I am trying to scrape the text from youtube live chat feeds using casper. I am having problems selecting the correct selector. There are many nested elements and dynamically generated elements for each new message that gets pushed out. How might one go about continually pulling the nested
<span id="message">some message</span>
as they occur? I currently can't seem to grab just even one! Here's my test code: note: you can substitute any youtube url that has a live chat feed.
const casper = require("casper").create({
viewportSize: {
width: 1080,
height: 724
}
});
const ua = 'Mozilla/5.0 (Windows NT 6.1; Win64; x64; rv:47.0) Gecko/20100101 Firefox/47.0'
const url = "https://www.youtube.com/watch?v=NksKCLsMUsI";
casper.start();
casper.userAgent(ua)
casper.thenOpen(url, function() {
this.wait(3000, function() {
if (this.exists("span#message")) {
this.echo("found the a message!");
} else {
this.echo("can't find a message");
}
casper.capture("test.png");
});
});
casper.run();
My question is exactly this. How do i properly select the messages? And 2, how might i continually listen for new ones?
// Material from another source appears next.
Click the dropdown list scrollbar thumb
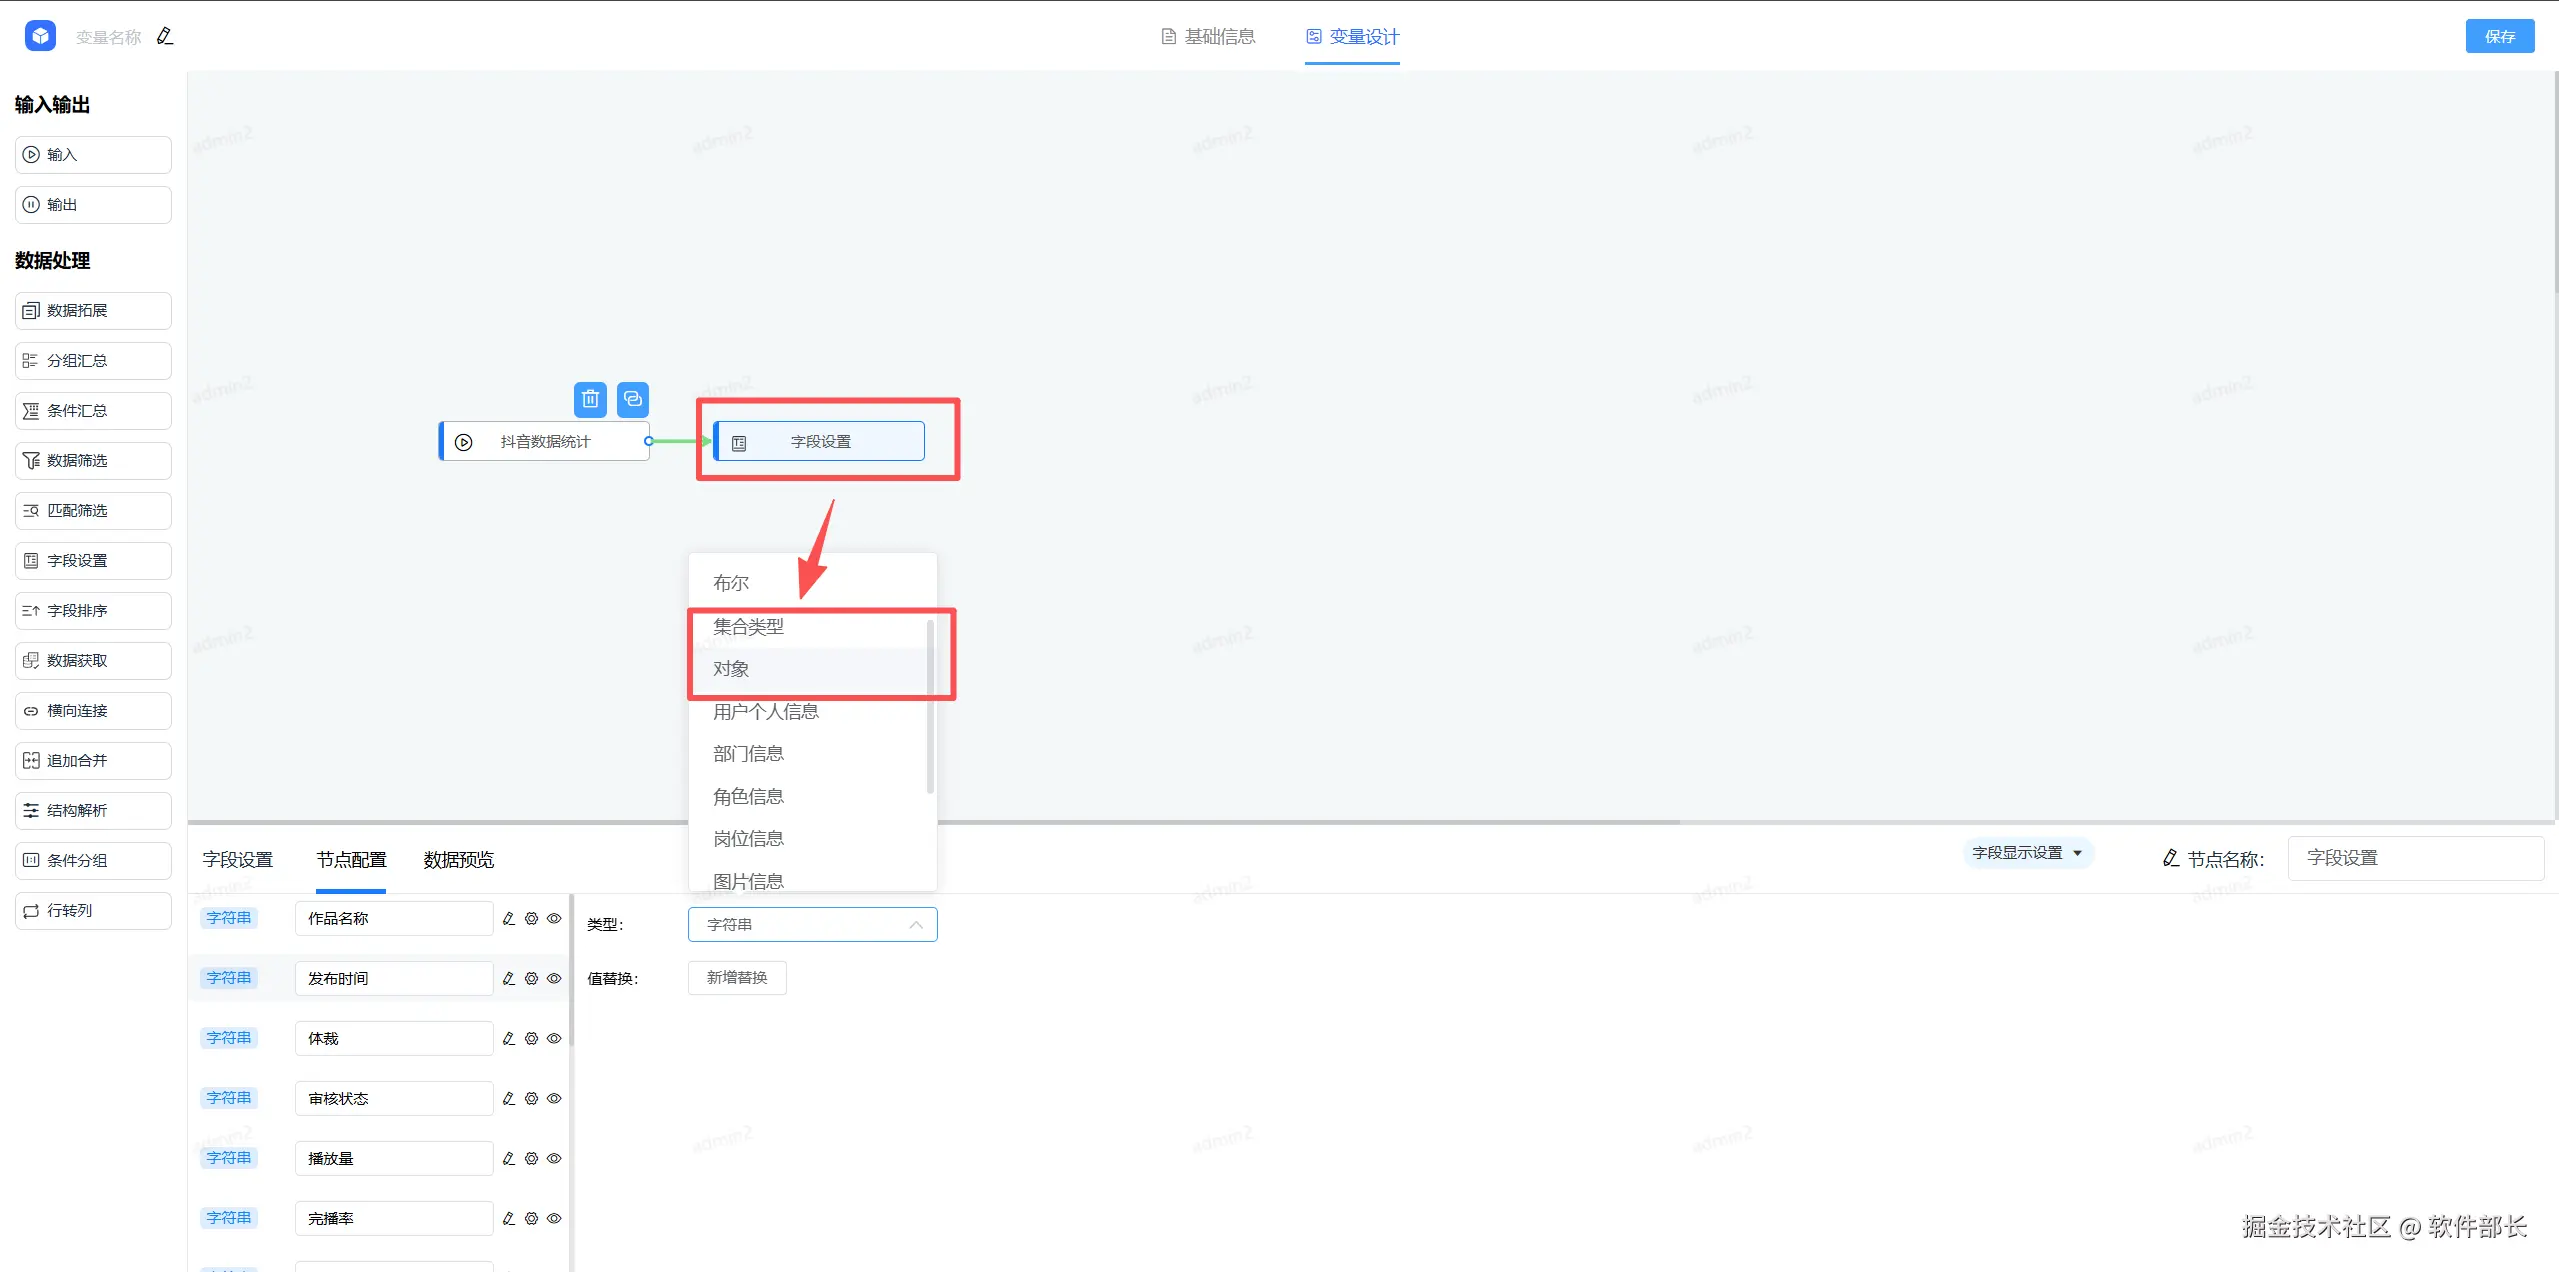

UPDATE: I have been playing with nightmare (electron testing suite) and that is looking promising however I still can't seem to select the chat elements. I know i'm missing something simple.
EDIT / UPDATE (using cadabra's fine example)
var casper = require("casper").create({
viewportSize: {
width: 1024,
height: 768
}
});
url = 'https://www.youtube.com/live_chat?continuation=0ofMyAMkGiBDZzhLRFFvTFJVRTFVVlkwZEV4MFRFVWdBUSUzRCUzRDAB'
ua = 'Mozilla/5.0 (Windows NT 6.1; Win64; x64; rv:47.0) Gecko/20100101 Firefox/47.0'
casper.start(url)
casper.userAgent(ua);
var currentMessage = '';
(function getPosts() {
var post = null;
casper.wait(1000, function () {
casper.capture('test.png')
post = this.evaluate(function () {
var nodes = document.querySelectorAll('yt-live-chat-text-message-renderer'),
author = nodes[nodes.length - 1].querySelector('#author-name').textContent,
message = nodes[nodes.length - 1].querySelector('#message').textContent;
return {
author: author,
message: message
};
});
});
casper.then(function () {
if (currentMessage !== post.message) {
currentMessage = post.message;
this.echo(post.author + ' - ' + post.message);
}
});
casper.then(function () {
getPosts();
});
})();
casper.run();